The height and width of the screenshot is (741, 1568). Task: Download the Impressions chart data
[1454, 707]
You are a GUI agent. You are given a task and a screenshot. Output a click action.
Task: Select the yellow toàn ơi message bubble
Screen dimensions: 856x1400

_ _ _ _ _ _ _

→ What is being asked
Repeat the full set of records exactly.

→ Worked solution
The height and width of the screenshot is (741, 1568). Task: Download the Impressions chart data
[1454, 707]
You are a GUI agent. You are given a task and a screenshot. Output a click action.
Task: Select the yellow toàn ơi message bubble
Screen dimensions: 856x1400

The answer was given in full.